Consigne écrite » Recopiez à l'identique, et seulement elles, les lignes allant de celle qui contient « Identify the click » jusqu'à celle qui contient « ヴァンガードch (458, 21) », ces deux lignes comprises.

Lignes fournies »
* * *

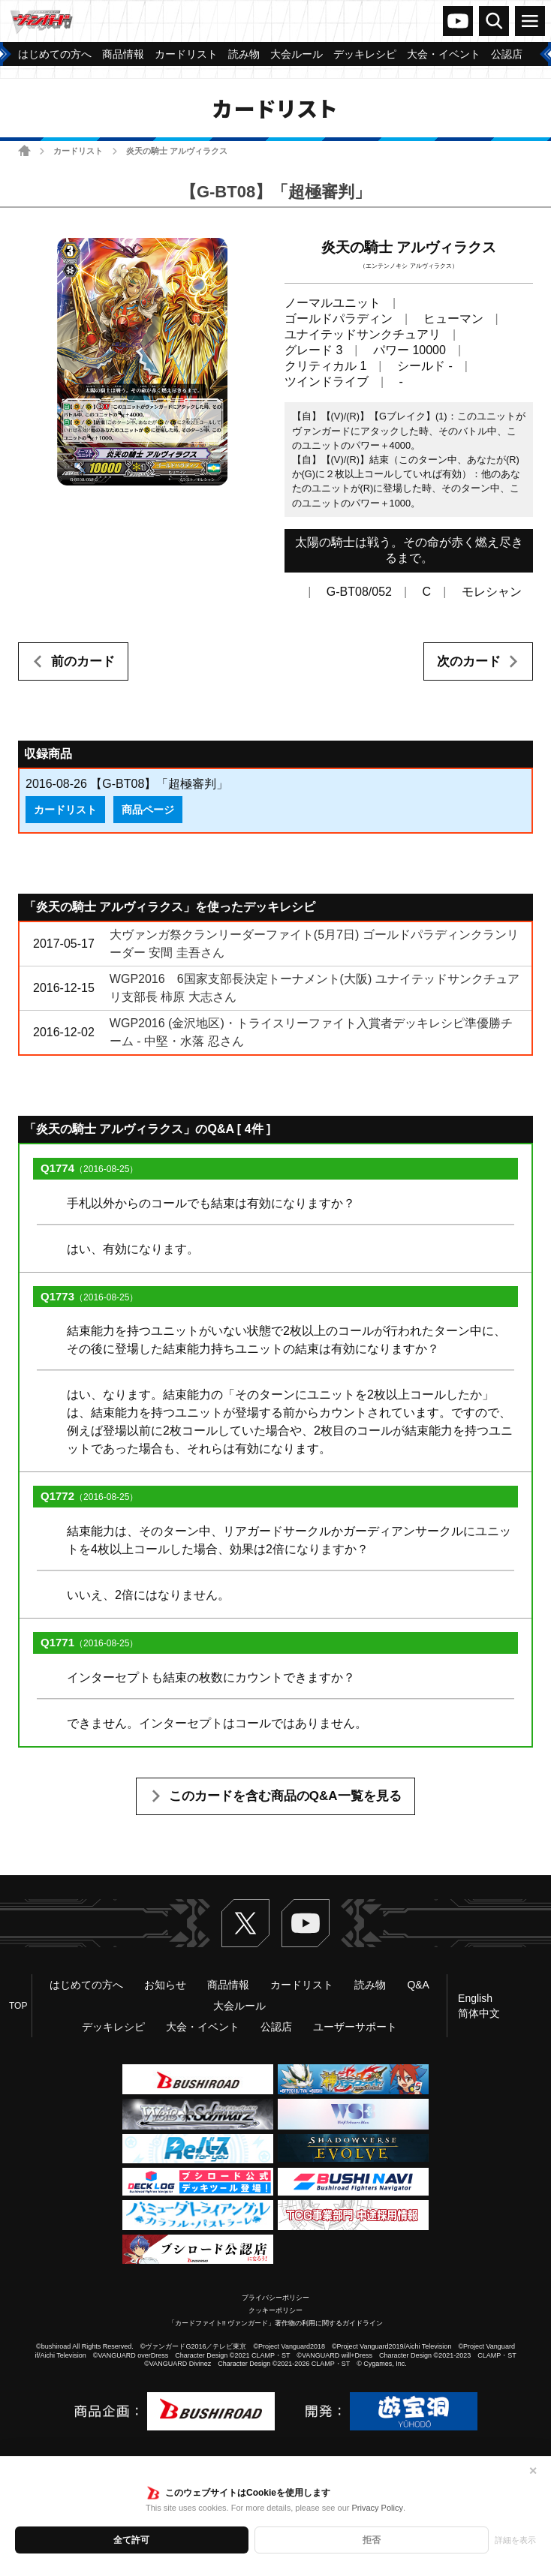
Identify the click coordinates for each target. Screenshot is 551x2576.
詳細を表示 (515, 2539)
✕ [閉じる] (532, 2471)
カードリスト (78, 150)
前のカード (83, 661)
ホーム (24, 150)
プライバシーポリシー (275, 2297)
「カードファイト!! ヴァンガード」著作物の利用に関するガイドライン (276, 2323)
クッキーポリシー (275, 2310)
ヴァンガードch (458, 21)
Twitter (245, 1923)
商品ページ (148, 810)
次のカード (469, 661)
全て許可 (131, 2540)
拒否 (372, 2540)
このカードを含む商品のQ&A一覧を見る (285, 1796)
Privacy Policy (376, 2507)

* * *

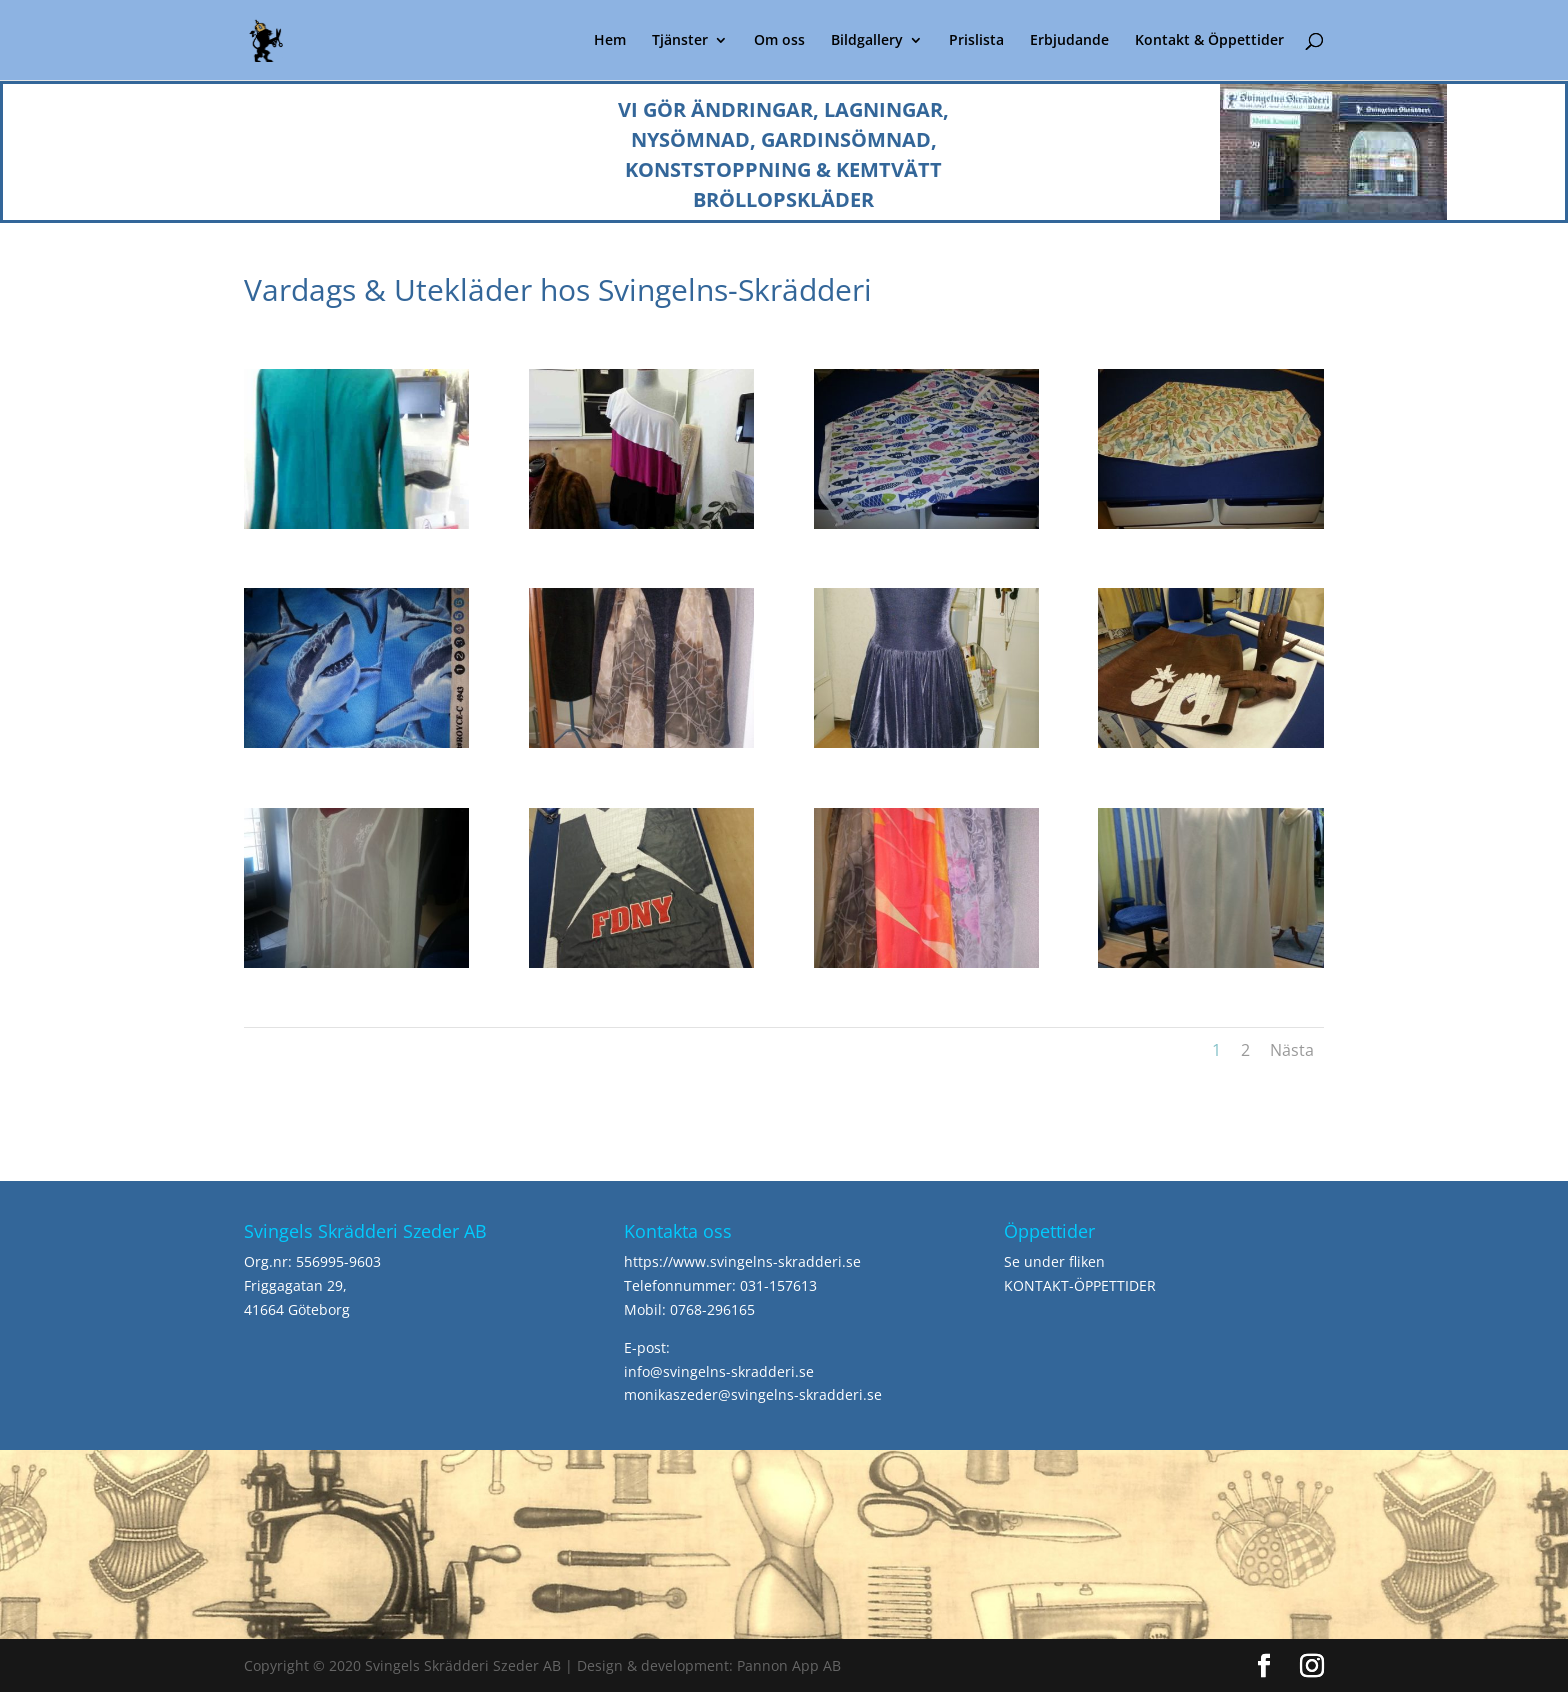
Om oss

* * *

Résultat attendu »
Identify the click coordinates for each target. Screenshot is 551x2576.
詳細を表示 (515, 2539)
✕ [閉じる] (532, 2471)
カードリスト (78, 150)
前のカード (83, 661)
ホーム (24, 150)
プライバシーポリシー (275, 2297)
「カードファイト!! ヴァンガード」著作物の利用に関するガイドライン (276, 2323)
クッキーポリシー (275, 2310)
ヴァンガードch (458, 21)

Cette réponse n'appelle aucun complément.